→ Exercise input:
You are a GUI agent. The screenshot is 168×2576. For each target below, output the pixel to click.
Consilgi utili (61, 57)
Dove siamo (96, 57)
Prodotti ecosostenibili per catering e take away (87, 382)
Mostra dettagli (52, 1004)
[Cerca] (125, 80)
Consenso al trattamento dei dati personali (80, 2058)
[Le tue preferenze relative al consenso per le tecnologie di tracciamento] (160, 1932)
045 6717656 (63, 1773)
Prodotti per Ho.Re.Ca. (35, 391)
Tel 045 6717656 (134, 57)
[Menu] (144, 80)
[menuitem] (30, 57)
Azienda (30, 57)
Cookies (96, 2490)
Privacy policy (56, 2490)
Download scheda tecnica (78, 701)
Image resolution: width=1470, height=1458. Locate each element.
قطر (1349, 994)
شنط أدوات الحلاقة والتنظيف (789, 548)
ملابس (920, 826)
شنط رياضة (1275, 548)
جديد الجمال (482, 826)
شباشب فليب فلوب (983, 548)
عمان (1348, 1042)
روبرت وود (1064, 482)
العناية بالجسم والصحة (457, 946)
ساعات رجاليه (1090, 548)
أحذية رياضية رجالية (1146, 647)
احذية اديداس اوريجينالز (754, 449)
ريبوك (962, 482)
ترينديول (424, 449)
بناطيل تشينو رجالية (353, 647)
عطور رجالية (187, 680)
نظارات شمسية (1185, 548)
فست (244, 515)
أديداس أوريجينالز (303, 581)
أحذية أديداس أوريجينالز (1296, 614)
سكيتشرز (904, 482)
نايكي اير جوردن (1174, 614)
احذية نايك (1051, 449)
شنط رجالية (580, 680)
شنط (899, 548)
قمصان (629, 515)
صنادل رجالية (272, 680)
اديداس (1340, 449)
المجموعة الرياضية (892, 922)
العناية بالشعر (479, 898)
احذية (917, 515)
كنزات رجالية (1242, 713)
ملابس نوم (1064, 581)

→ Assigned task: Nothing before the line containing "أديداس أوريجينالز (303, 581)" should be repeated; repeat that line and all later lines through the end of the data above, exactly.

→ Solved exercise:
أديداس أوريجينالز (303, 581)
أحذية أديداس أوريجينالز (1296, 614)
سكيتشرز (904, 482)
نايكي اير جوردن (1174, 614)
احذية نايك (1051, 449)
شنط رجالية (580, 680)
شنط (899, 548)
قمصان (629, 515)
صنادل رجالية (272, 680)
اديداس (1340, 449)
المجموعة الرياضية (892, 922)
العناية بالشعر (479, 898)
احذية (917, 515)
كنزات رجالية (1242, 713)
ملابس نوم (1064, 581)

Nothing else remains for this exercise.